TAREFAS A REALIZAR:
1. Segundo a superintendente citada no texto sobre as PPPs, por que a mudança de paradigma com tecnologia e inovação seria inviável apenas com recursos públicos?
2. Transcreva do texto sobre as PPPs o trecho que vai de "De acordo com" até "PPP pra quem?", inclusive.

TEXTO DO DOCUMENTO:
···

O principal objetivo das PPP’s é realizar uma mudança de paradigma com a tecnologia e inovação dentro dos serviços ofertados para a sociedade – fato que, para a superintendente, seria inviável apenas com os recursos públicos, uma vez que os estados trabalham com receitas e orçamentos limitados. Com as parcerias, o setor privado assume o lugar do governo com as despesas e a administração, tomando a obrigação de serem eficientes.
De acordo com Viviane, a tendência é que a União precise cada vez mais de apoio para diminuir um déficit de infraestrutura. Com a pandemia da Covid-19, a crise econômica se evidenciou e estados como São Paulo, Minas Gerais, Bahia Sergipe, Alagoas e Maranhão estão apostando cada vez mais nesse modelo. “No Piauí, as propostas cresceram por estarem calçadas em inovação”, descreve a superintendente ao evidenciar a projeção estadual e nacional. “Isso não é mais o futuro, é o presente”, frisa Viviane, que também preside a Rede Nacional de PPP’s.
PPP pra quem?
Para o professor coordenador do Observatório Fundo Público, doutor em políticas públicas, Osmar Gomes, as PPP’s representam uma forma do Estado transferir a responsabilidade de serviços públicos para a iniciativa privada. O professor aponta que um dos cuidados necessários para o contrato de uma PPP é que haja mais transparência quanto a aplicação de recursos firmados e que haja evidências de que o projeto vai atender ao interesse público – tanto em acesso quanto em satisfação da população.

···

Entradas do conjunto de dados
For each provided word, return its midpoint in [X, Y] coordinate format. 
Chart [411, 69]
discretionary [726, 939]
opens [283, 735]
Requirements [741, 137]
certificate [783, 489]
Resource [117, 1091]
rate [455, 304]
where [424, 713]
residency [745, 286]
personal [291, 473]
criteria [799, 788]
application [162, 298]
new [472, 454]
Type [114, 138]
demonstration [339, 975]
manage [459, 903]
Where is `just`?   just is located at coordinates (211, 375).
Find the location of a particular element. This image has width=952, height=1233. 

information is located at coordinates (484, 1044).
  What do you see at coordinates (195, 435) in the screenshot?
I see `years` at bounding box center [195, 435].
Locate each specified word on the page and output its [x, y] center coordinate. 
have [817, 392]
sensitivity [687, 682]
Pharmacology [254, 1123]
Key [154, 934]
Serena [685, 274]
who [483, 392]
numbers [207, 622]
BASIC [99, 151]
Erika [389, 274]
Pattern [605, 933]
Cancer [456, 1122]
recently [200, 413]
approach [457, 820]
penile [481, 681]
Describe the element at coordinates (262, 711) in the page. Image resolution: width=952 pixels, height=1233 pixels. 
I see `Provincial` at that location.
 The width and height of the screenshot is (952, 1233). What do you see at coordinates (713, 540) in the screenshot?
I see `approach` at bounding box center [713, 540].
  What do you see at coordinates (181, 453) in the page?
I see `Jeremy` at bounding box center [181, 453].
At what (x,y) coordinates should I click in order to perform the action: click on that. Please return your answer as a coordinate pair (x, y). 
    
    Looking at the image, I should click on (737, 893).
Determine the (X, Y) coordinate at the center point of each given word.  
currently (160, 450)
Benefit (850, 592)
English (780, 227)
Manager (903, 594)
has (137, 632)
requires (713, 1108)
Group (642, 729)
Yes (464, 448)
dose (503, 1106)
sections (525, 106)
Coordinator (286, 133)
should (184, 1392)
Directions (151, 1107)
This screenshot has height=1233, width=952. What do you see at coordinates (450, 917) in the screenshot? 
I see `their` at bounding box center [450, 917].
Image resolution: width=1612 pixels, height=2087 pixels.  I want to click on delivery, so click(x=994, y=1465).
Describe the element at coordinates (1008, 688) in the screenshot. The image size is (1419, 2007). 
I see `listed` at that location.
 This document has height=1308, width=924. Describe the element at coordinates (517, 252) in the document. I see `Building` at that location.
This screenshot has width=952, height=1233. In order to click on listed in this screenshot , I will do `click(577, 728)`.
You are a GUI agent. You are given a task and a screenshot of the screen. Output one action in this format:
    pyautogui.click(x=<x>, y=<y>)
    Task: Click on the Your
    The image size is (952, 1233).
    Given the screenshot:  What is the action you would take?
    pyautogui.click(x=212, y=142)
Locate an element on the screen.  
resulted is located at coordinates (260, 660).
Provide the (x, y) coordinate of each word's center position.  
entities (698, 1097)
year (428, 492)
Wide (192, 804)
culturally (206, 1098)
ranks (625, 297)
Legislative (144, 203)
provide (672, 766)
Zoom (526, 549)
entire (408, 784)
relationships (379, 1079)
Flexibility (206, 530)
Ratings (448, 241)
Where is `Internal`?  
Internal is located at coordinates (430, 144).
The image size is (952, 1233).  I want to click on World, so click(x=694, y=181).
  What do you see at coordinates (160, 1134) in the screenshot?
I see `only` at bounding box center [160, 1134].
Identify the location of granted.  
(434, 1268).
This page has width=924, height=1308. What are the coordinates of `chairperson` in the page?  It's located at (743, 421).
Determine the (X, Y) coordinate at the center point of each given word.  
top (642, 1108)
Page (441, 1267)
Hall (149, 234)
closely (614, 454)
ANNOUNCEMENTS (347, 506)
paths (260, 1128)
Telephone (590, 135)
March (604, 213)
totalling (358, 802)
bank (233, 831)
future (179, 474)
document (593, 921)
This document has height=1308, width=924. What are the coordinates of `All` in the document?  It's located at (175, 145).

···

SUAS RESPOSTAS:
1. Porque os estados trabalham com receitas e orçamentos limitados.

2.
De acordo com Viviane, a tendência é que a União precise cada vez mais de apoio para diminuir um déficit de infraestrutura. Com a pandemia da Covid-19, a crise econômica se evidenciou e estados como São Paulo, Minas Gerais, Bahia Sergipe, Alagoas e Maranhão estão apostando cada vez mais nesse modelo. “No Piauí, as propostas cresceram por estarem calçadas em inovação”, descreve a superintendente ao evidenciar a projeção estadual e nacional. “Isso não é mais o futuro, é o presente”, frisa Viviane, que também preside a Rede Nacional de PPP’s.
PPP pra quem?